Thickened waste activated sludge (TWAS) from biological treatment processes is less amenable to anaerobic digestion than primary sludge. This is due to TWAS being composed mostly of cellular material and extracellular polymeric substances (EPS) instead of more easily digestible carbohydrates and fats that are typically found in primary sludge. In an attempt to improve TWAS digestion performance, a process for pretreating TWAS before digestion, known as the MicroSludgeTM process, was tested at the Los Angeles County Sanitation Districts’ (Districts) Joint Water Pollution Control Plant (JWPCP) in Carson, CA. The MicroSludge process is a chemical/mechanical system that uses caustic soaking to weaken cell walls and EPS, and a high-pressure shearing valve to lyse the cell walls and break down EPS to increase the overall solubility of the TWAS.
The MicroSludge process was evaluated using both full-scale and bench-scale mesophilic anaerobic digesters operated at various conditions. In most of the tests, the TWAS was digested with primary sludge. Pure TWAS was digested in some of the bench-scale tests. Digestion performance was determined by volatile solids destruction (VSD) and gas
production. In addition to digestion performance, the effects of the MicroSludge process on dewatering performance and odor generation were examined.

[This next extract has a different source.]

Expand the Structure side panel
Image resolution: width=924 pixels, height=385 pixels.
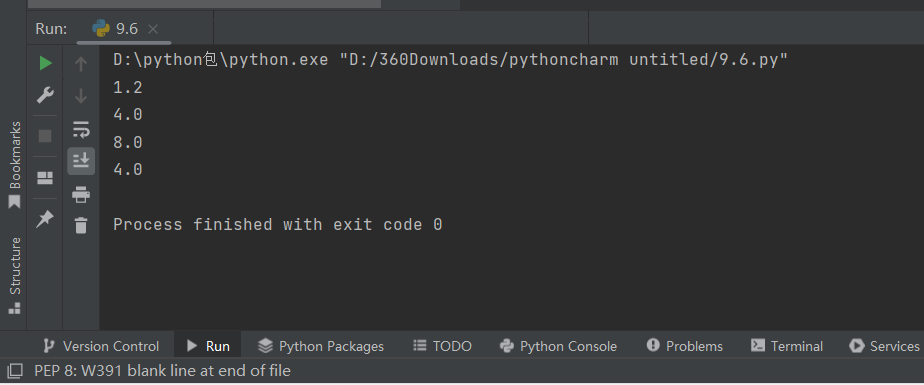15,275

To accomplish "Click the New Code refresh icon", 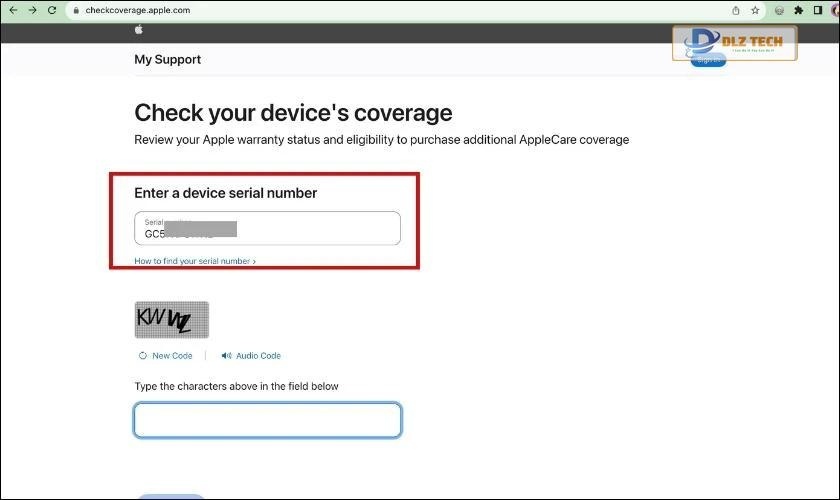I will 143,356.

The results from the study indicate that the MicroSludge system significantly increased the solublization of TWAS. Under the operating conditions at JWPCP, VSD increased from 54 to 57%, and gas production increased by less than 5%. The MicroSludge process may have slightly improved dewatering performance with a small increase in cake solids content, and dewatered cake from the test digester was approximately 40% less odorous than cake from a control digester. Despite the minor improvement in digestion, odor control and dewatering performance, the Districts determined that the MicroSludge treatment process was not cost effective for treating TWAS at the JWPCP.